I have always kept my maiden name as my middle name––having had many other last names, that one remained constant–-the me in the middle.
When I married my first husband in 1958, I took his last name because I thought it was a legal requirement. When we divorced ten years later, I was surprised to learn that it was only required in Hawaii — no other state actually did require it. It was just a prevailing custom. I took back my own name and have always kept it. I’m married again, but I never took my second husband’s name.
I have two sons, who have their father’s name. But their wives have kept their own names, too. I always say that we’re a modern family — we all have different names.
Even though I did use my first husband’s name, I never liked the idea of a woman having to change her name to his, even when I was a kid. This was before the Woman’s Movement, but I guess I was always a Feminist.
Elizabeth,
In Spain and throughout Latin America, it is customary for a woman to keep her name (father’s name followed by mother’s name), but when she marries she adds "de husband’s last name" — (for example Elizabeth Parrish Jones de Brown) in other words despite keeping the name she now belongs to the man she married.

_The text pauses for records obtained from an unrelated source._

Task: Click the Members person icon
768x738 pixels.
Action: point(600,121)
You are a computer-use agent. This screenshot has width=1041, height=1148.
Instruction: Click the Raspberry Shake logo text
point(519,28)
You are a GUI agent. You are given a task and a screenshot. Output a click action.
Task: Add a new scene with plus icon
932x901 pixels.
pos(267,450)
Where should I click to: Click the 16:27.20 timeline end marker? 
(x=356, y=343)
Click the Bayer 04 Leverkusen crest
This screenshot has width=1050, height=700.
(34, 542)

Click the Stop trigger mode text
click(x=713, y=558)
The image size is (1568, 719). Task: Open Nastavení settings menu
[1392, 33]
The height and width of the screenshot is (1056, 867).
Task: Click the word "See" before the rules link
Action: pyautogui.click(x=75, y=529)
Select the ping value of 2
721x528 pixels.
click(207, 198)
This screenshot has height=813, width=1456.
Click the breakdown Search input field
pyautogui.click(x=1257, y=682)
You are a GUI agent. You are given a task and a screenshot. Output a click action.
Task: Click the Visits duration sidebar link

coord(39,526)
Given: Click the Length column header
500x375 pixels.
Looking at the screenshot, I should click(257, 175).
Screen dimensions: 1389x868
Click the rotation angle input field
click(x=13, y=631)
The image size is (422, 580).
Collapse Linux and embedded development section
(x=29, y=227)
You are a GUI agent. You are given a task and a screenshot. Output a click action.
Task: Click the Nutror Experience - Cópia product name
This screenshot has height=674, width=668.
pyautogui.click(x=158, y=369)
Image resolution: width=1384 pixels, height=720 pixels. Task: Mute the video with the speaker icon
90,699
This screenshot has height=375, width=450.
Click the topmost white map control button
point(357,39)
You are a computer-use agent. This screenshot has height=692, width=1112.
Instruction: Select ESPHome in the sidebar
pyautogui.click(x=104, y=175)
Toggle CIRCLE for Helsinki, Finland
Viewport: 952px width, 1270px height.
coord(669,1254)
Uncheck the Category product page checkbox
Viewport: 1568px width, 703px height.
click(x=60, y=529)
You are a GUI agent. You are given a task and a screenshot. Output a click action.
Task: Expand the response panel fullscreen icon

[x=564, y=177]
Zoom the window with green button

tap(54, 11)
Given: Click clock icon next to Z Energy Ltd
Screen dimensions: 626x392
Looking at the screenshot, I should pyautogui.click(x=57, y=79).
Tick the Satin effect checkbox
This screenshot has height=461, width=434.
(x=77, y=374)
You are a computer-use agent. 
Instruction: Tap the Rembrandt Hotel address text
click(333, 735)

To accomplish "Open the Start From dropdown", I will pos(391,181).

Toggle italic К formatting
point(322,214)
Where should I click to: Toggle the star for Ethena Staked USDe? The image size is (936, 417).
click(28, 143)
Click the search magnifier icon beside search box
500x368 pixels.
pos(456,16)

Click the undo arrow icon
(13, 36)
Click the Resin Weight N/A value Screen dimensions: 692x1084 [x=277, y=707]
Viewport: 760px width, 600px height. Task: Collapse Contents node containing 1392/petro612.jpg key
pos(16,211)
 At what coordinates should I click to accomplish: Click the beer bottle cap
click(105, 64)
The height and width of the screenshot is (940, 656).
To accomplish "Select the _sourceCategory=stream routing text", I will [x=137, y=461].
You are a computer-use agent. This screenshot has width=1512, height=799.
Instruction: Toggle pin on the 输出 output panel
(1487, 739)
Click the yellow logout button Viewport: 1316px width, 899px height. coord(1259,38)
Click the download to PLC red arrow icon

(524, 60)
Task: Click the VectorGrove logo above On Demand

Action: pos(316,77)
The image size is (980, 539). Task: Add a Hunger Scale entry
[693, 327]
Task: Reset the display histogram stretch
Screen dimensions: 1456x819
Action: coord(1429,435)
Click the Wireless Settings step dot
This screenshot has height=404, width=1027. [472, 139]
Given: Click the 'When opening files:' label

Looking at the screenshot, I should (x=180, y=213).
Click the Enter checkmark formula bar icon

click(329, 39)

Lucinda: Fortunately that custom has changed greatly in recent years, at least in Spain. I don’t know if that’s the case in Latin America or not. Just the other day, I was talking with a group of women about the differences regarding surnames between the US and Spain and the subject of señora de came up. They agreed that the custom has all but died out here and harks back to a time when a woman’s social status was largely defined by her husband’s position in society. Today it smacks of a time in Spanish history (post civil war, Franco) that most Spaniards are only too happy to distance themselves from. But I agree with you in that it carries the connotation of a wife belonging to the husband. One can only hope that the sense of possession has gone the way of señora de, but I’m afraid that content does not always follow form, certainly not to the extent that some would have us believe.
The problem I had with hyphenating is then we would not be alphabitized together as mine would have begun with a M and my husband and son with a F. The as middle name I was still the same name. It was difficult since my former middle name was my moms..but she understood. Also..my attorney friend said I could go by any combination I wanted.
I always insist with official documents be written up in the full order using all four names if desired. First/ Middle/Maiden/Last…so there is no confusion.
Or that my maiden ( most commonly used as my middle) was written in full and not just an initial just like if my name was Mary Ann, or Betty Lou !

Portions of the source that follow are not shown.